*** DATA EXTRACT ***

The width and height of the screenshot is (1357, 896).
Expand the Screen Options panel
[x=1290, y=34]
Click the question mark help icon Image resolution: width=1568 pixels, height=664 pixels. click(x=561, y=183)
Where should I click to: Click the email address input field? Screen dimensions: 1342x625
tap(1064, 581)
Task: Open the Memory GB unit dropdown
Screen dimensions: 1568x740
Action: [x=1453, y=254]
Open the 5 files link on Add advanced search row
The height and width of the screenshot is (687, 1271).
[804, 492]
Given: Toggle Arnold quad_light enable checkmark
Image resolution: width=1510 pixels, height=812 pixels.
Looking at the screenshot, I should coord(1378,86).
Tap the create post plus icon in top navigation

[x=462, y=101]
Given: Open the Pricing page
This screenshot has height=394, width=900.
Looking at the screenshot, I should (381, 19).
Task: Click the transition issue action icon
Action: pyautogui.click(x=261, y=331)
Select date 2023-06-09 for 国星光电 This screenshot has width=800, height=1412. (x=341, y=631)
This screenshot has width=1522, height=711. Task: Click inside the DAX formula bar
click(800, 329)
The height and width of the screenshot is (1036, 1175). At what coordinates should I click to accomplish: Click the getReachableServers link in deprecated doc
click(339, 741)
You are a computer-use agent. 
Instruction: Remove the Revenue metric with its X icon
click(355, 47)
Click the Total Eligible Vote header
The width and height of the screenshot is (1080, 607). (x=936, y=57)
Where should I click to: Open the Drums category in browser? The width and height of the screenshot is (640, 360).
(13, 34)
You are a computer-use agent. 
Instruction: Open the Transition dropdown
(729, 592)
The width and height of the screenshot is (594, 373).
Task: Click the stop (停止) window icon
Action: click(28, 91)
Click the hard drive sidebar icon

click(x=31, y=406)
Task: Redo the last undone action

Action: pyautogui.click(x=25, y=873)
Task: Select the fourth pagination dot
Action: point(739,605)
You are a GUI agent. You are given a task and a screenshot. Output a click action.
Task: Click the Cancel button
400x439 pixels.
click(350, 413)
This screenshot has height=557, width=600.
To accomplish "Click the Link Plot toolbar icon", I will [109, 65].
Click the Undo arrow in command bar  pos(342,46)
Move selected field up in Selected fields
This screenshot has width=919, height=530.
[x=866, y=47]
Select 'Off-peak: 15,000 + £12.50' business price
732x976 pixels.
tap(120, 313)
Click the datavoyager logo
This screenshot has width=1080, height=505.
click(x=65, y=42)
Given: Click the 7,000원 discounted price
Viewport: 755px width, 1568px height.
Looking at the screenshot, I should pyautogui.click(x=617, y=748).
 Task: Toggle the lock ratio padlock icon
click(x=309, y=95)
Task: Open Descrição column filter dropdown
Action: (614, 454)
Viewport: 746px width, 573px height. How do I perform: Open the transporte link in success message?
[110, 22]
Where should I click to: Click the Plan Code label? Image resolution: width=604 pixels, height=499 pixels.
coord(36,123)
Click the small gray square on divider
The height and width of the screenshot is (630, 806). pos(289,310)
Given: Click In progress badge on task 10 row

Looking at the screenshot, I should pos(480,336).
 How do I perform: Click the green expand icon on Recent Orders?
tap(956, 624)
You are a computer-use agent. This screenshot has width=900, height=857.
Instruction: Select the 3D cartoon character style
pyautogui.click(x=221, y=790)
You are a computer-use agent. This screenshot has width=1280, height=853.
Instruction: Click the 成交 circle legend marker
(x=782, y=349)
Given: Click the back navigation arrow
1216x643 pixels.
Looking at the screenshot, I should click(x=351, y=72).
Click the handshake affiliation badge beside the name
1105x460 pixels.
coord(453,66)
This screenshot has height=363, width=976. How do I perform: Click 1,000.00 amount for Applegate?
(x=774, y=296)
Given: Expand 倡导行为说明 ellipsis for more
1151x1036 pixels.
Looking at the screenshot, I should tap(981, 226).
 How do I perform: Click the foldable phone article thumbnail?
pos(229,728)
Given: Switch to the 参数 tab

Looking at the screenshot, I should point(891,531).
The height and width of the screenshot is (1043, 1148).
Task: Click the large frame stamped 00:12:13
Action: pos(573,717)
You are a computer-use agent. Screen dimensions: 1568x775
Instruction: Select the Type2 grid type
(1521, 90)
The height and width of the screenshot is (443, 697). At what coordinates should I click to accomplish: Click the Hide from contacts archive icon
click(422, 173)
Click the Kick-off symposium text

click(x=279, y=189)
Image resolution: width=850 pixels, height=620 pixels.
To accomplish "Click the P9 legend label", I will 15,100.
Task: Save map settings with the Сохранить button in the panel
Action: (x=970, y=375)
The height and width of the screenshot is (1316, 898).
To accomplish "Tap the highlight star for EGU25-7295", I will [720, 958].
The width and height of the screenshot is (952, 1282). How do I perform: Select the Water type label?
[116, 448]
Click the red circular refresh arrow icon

***

» PROBLEM TO SOLVE
Copy out all of the lines above word for word.

» SOLUTION FOR THIS EXERCISE
The width and height of the screenshot is (1357, 896).
Expand the Screen Options panel
[x=1290, y=34]
Click the question mark help icon Image resolution: width=1568 pixels, height=664 pixels. click(x=561, y=183)
Where should I click to: Click the email address input field? Screen dimensions: 1342x625
tap(1064, 581)
Task: Open the Memory GB unit dropdown
Screen dimensions: 1568x740
Action: [x=1453, y=254]
Open the 5 files link on Add advanced search row
The height and width of the screenshot is (687, 1271).
[804, 492]
Given: Toggle Arnold quad_light enable checkmark
Image resolution: width=1510 pixels, height=812 pixels.
Looking at the screenshot, I should coord(1378,86).
Tap the create post plus icon in top navigation

[x=462, y=101]
Given: Open the Pricing page
This screenshot has height=394, width=900.
Looking at the screenshot, I should (381, 19).
Task: Click the transition issue action icon
Action: pyautogui.click(x=261, y=331)
Select date 2023-06-09 for 国星光电 This screenshot has width=800, height=1412. (x=341, y=631)
This screenshot has width=1522, height=711. Task: Click inside the DAX formula bar
click(800, 329)
The height and width of the screenshot is (1036, 1175). At what coordinates should I click to accomplish: Click the getReachableServers link in deprecated doc
click(339, 741)
You are a computer-use agent. 
Instruction: Remove the Revenue metric with its X icon
click(355, 47)
Click the Total Eligible Vote header
The width and height of the screenshot is (1080, 607). (x=936, y=57)
Where should I click to: Open the Drums category in browser? The width and height of the screenshot is (640, 360).
(13, 34)
You are a computer-use agent. 
Instruction: Open the Transition dropdown
(729, 592)
The width and height of the screenshot is (594, 373).
Task: Click the stop (停止) window icon
Action: click(28, 91)
Click the hard drive sidebar icon

click(x=31, y=406)
Task: Redo the last undone action

Action: pyautogui.click(x=25, y=873)
Task: Select the fourth pagination dot
Action: point(739,605)
You are a GUI agent. You are given a task and a screenshot. Output a click action.
Task: Click the Cancel button
400x439 pixels.
click(350, 413)
This screenshot has height=557, width=600.
To accomplish "Click the Link Plot toolbar icon", I will [109, 65].
Click the Undo arrow in command bar  pos(342,46)
Move selected field up in Selected fields
This screenshot has width=919, height=530.
[x=866, y=47]
Select 'Off-peak: 15,000 + £12.50' business price
732x976 pixels.
tap(120, 313)
Click the datavoyager logo
This screenshot has width=1080, height=505.
click(x=65, y=42)
Given: Click the 7,000원 discounted price
Viewport: 755px width, 1568px height.
Looking at the screenshot, I should pyautogui.click(x=617, y=748).
 Task: Toggle the lock ratio padlock icon
click(x=309, y=95)
Task: Open Descrição column filter dropdown
Action: (614, 454)
Viewport: 746px width, 573px height. How do I perform: Open the transporte link in success message?
[110, 22]
Where should I click to: Click the Plan Code label? Image resolution: width=604 pixels, height=499 pixels.
coord(36,123)
Click the small gray square on divider
The height and width of the screenshot is (630, 806). pos(289,310)
Given: Click In progress badge on task 10 row

Looking at the screenshot, I should pos(480,336).
 How do I perform: Click the green expand icon on Recent Orders?
tap(956, 624)
You are a computer-use agent. This screenshot has width=900, height=857.
Instruction: Select the 3D cartoon character style
pyautogui.click(x=221, y=790)
You are a computer-use agent. This screenshot has width=1280, height=853.
Instruction: Click the 成交 circle legend marker
(x=782, y=349)
Given: Click the back navigation arrow
1216x643 pixels.
Looking at the screenshot, I should click(x=351, y=72).
Click the handshake affiliation badge beside the name
1105x460 pixels.
coord(453,66)
This screenshot has height=363, width=976. How do I perform: Click 1,000.00 amount for Applegate?
(x=774, y=296)
Given: Expand 倡导行为说明 ellipsis for more
1151x1036 pixels.
Looking at the screenshot, I should tap(981, 226).
 How do I perform: Click the foldable phone article thumbnail?
pos(229,728)
Given: Switch to the 参数 tab

Looking at the screenshot, I should point(891,531).
The height and width of the screenshot is (1043, 1148).
Task: Click the large frame stamped 00:12:13
Action: pos(573,717)
You are a computer-use agent. Screen dimensions: 1568x775
Instruction: Select the Type2 grid type
(1521, 90)
The height and width of the screenshot is (443, 697). At what coordinates should I click to accomplish: Click the Hide from contacts archive icon
click(422, 173)
Click the Kick-off symposium text

click(x=279, y=189)
Image resolution: width=850 pixels, height=620 pixels.
To accomplish "Click the P9 legend label", I will 15,100.
Task: Save map settings with the Сохранить button in the panel
Action: (x=970, y=375)
The height and width of the screenshot is (1316, 898).
To accomplish "Tap the highlight star for EGU25-7295", I will [720, 958].
The width and height of the screenshot is (952, 1282). How do I perform: Select the Water type label?
[116, 448]
Click the red circular refresh arrow icon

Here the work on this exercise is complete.